The absurd thing is, he continued speaking “… We were walking, and the girls saw the Boi (my younger son) and they ran off, so when I asked them why? They said it’s because the Boi might tell your mum. You’ll get into trouble”.

That’s when I started thinking, I really haven’t had a proper conversation with my son… And the fact that he’s asking me this, means he doesn’t know where he actually stands with the situation. So while hes wondering why they ran away, hes never assumed hes doing anything wrong, but hes also puzzled as to why he would get into trouble.

I answered by saying that me or his dad wouldn’t have a problem with it at all. As long as it’s a group of people, then it’s fine. I think it would trouble me if it were just two of them- him and a girl, and if there was any hint of intimacy. That I wouldn’t tolerate (indicating very clearly that hes not allowed to have a girlfriend girlfriend….but a girl-friend is fine- you get me right?) And then I explained how others in the community would feel towards it, and how he should respect that not all parents think in the same way. Obviously the girls that ran away had reason to, and therefore he should respect that they have a different understanding in life as opposed to him (I was quite shocked at this, I thought my parents generation was the last of the generation to have this mentality)

Right- so I know non- Muslims are looking at the fact that I told my 16 year old hes not allowed a girlfriend. Yes. I did. And Yes I will, because hes not allowed Islamically. And my boys go to mosque and are brought up in a Islamic household and in all honesty they know this anyway. It’s not something they will argue over, but whether they choose to do it behind my back is another question entirely. As a Muslim parent I’ve done my part.

But I question whether this is the right way of parenting? I mean if my son was ‘caught’ (can you see the language we use! I’m ashamed of using it myself! ) With a girl- my mum would call it bad parenting on my part as I wasn’t strict enough and keeping an eye on him. And my mother in law would be ecstatic and ask me when we would be holding the wedding!

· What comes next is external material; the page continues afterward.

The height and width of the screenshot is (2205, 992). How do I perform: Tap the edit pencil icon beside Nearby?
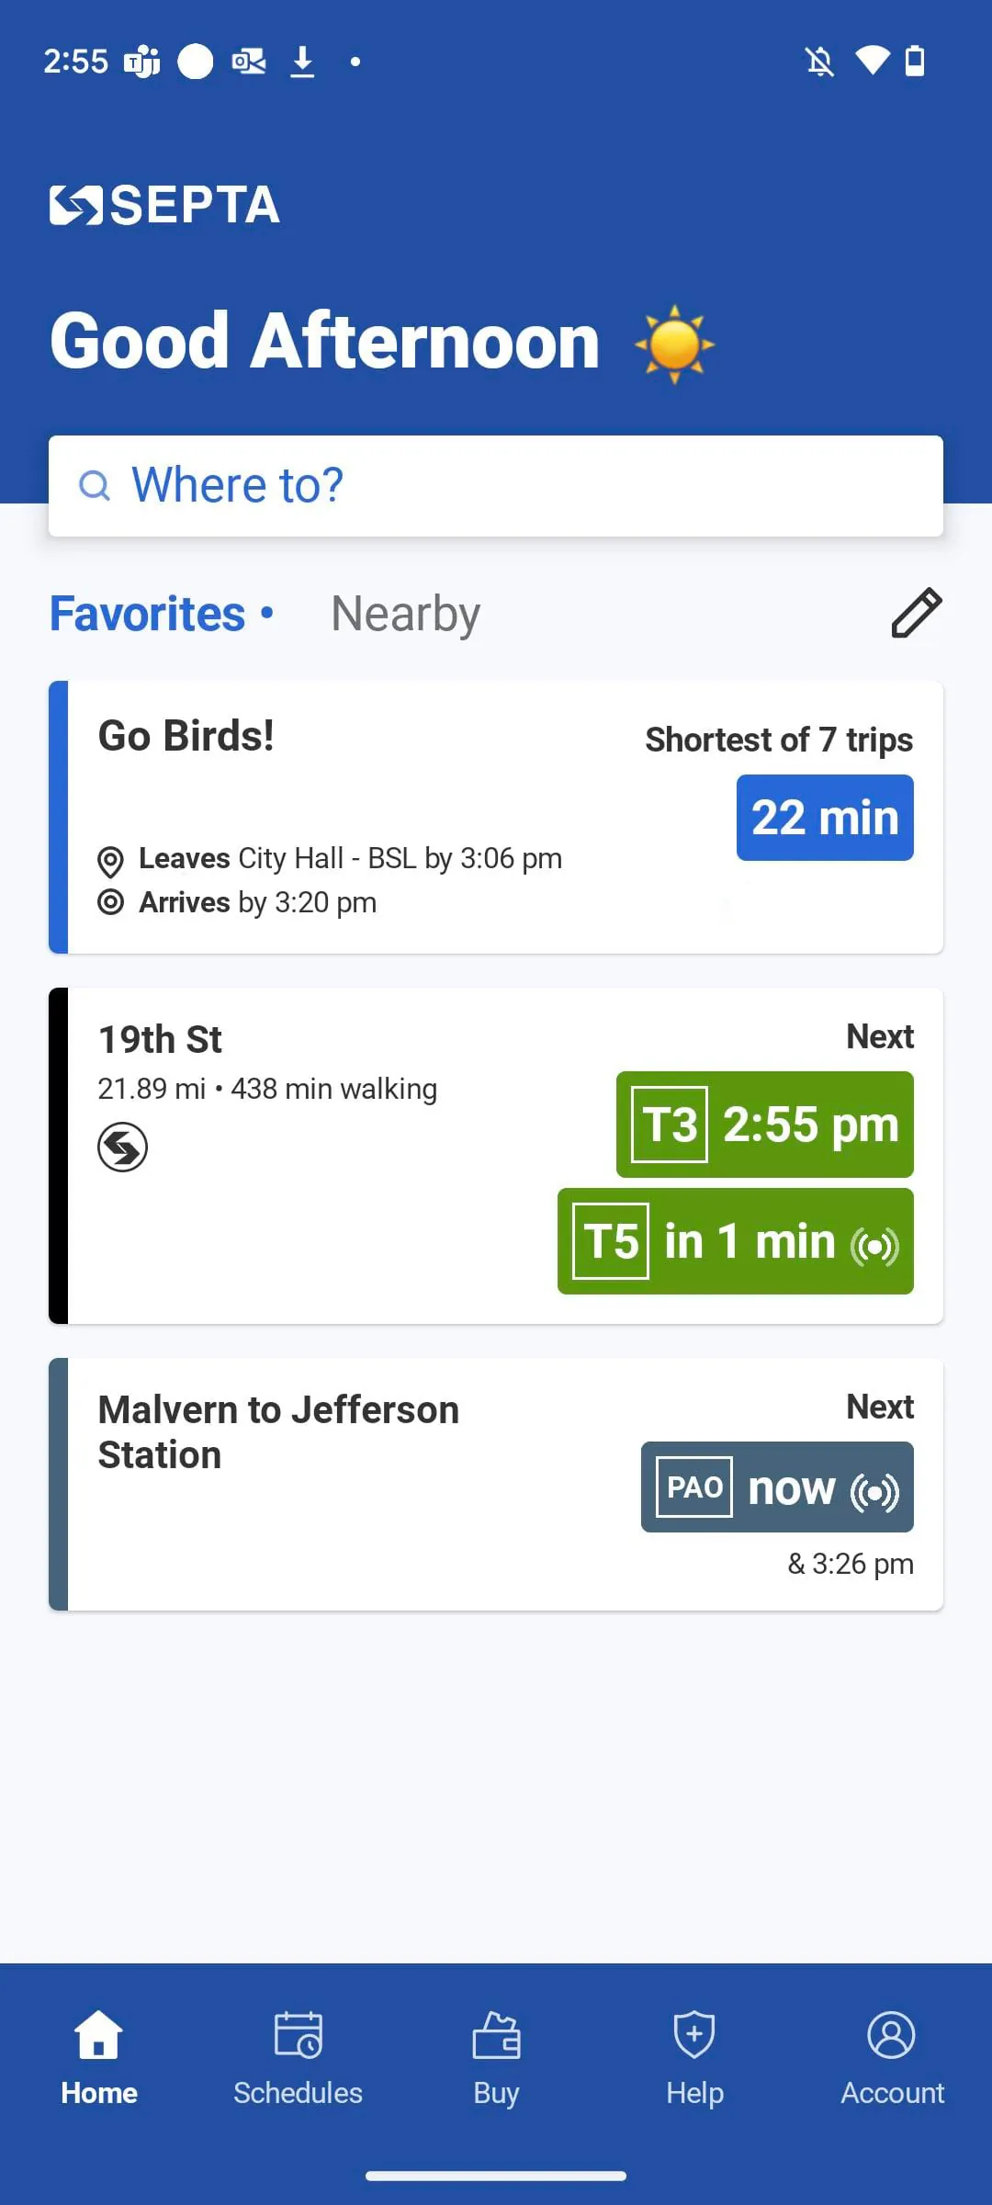point(916,612)
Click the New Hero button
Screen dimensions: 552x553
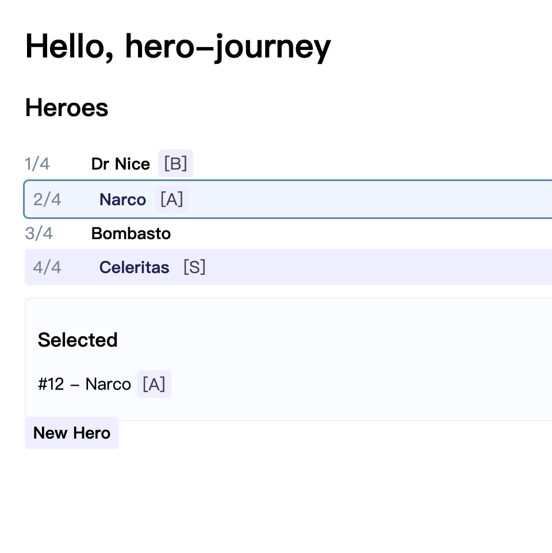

I wouldn’t want it to be either way, I’m not getting my 16 year old married, and I’m definitely not a bad parent…. Or am I?

Going back to the beginning- I said I would never ask my parent the same question my son asked me, well why? My parents never spoke to me in the way I speak to my children. They never have. And they probably wont. I remember seeing my parents as elders, and people who have rights over me. My boys however are my friends, we have laughs, we joke, we wrestle, we cuss each other, we flick each other in the head, and we embarrass each other in public- by Purpose. So is my parenting style wrong?

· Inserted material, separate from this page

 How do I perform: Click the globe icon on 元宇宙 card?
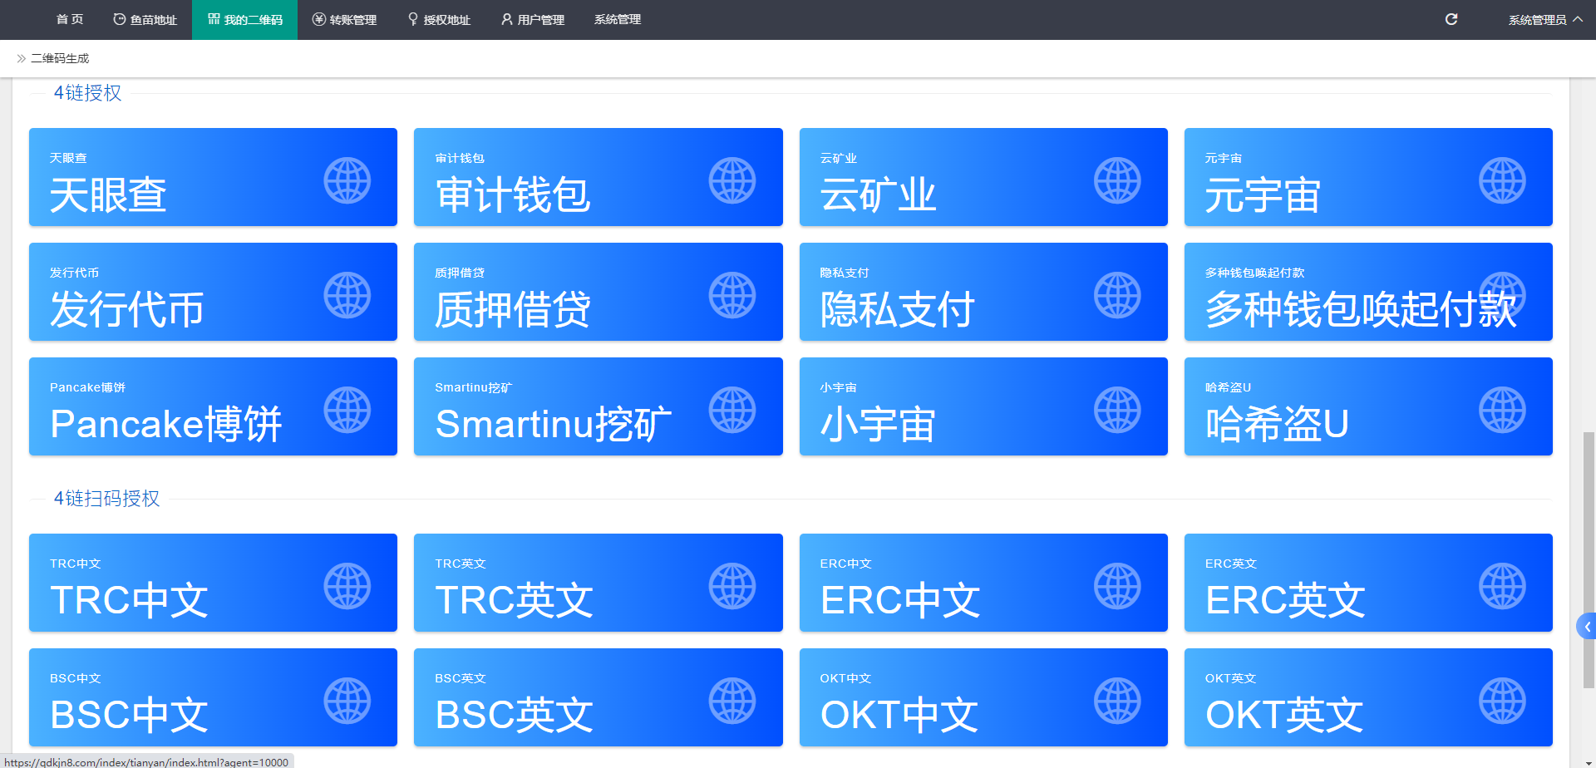(1502, 180)
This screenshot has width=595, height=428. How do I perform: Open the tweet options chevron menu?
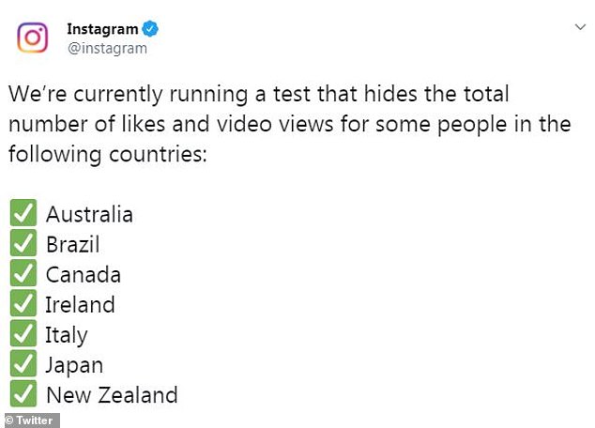click(x=580, y=28)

Now the thing is- this got me thinking… What if I find out he does have a girlfriend? What would I do?

Islamically the answer would be marriage. Culturally I need to lock him up and throw away the key and deprive him of all communication (yes. That’s no lie). And as a British woman- just let him have fun.

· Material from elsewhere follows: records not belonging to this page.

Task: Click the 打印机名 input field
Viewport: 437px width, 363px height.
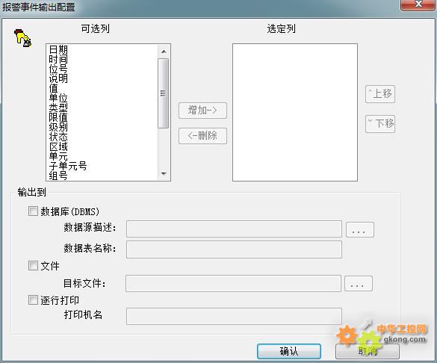Action: 234,316
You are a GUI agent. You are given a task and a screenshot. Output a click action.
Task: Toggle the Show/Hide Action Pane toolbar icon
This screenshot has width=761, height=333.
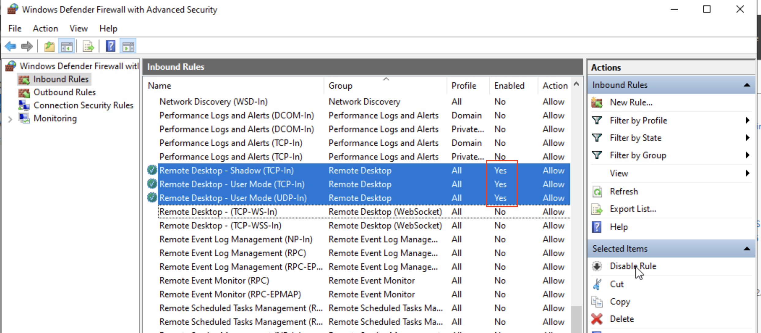[128, 47]
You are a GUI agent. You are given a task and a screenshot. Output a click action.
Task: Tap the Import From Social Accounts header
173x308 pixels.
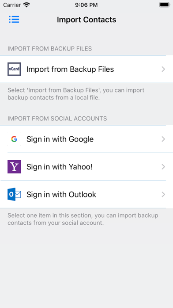57,119
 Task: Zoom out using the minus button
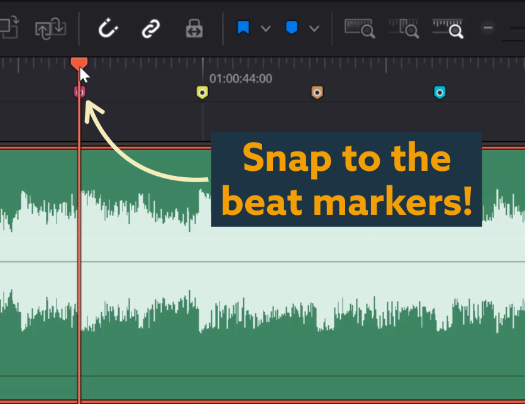488,29
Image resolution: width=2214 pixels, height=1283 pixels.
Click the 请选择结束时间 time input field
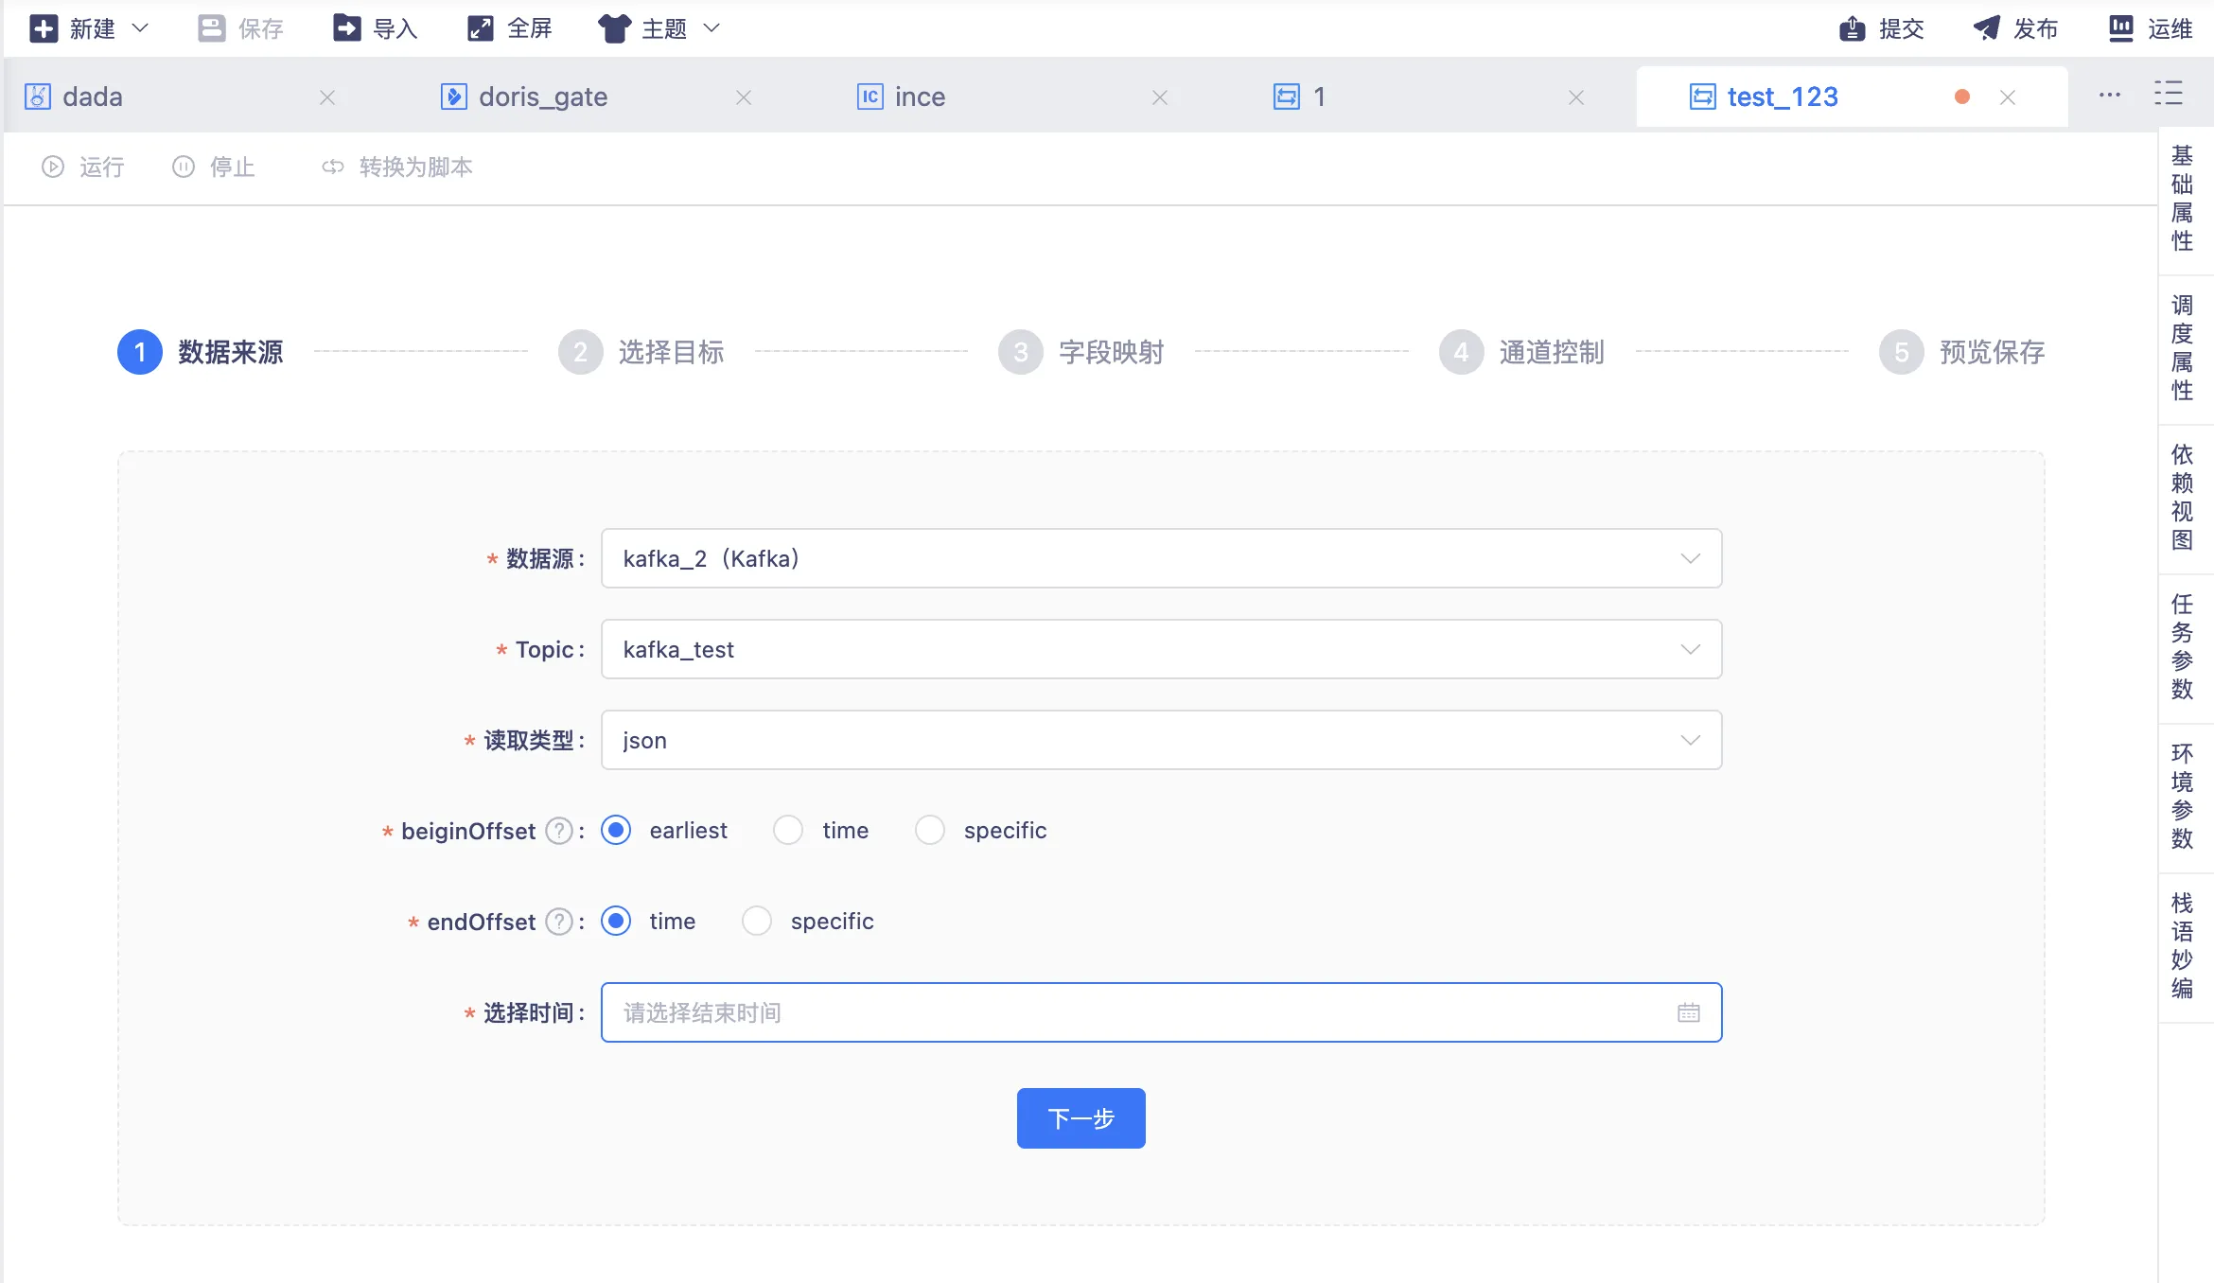pyautogui.click(x=1135, y=1013)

So where do I stand with this- because all of it go against each other? The good thing is- I don’t have to think about that… Yet. But it still worries me.

The reality is I would NEVER get him married at this age! (Is it even legal?). So would I stop him from seeing her? (Hes bigger and taller than me! So I don’t know how I would manage locking him up (that’s a joke!!) ) but I definitely wouldn’t encourage him to continue.

So how do I stand and how do I face this problem as a British, Indian, Muslim?

Would love and appreciate your thoughts on this.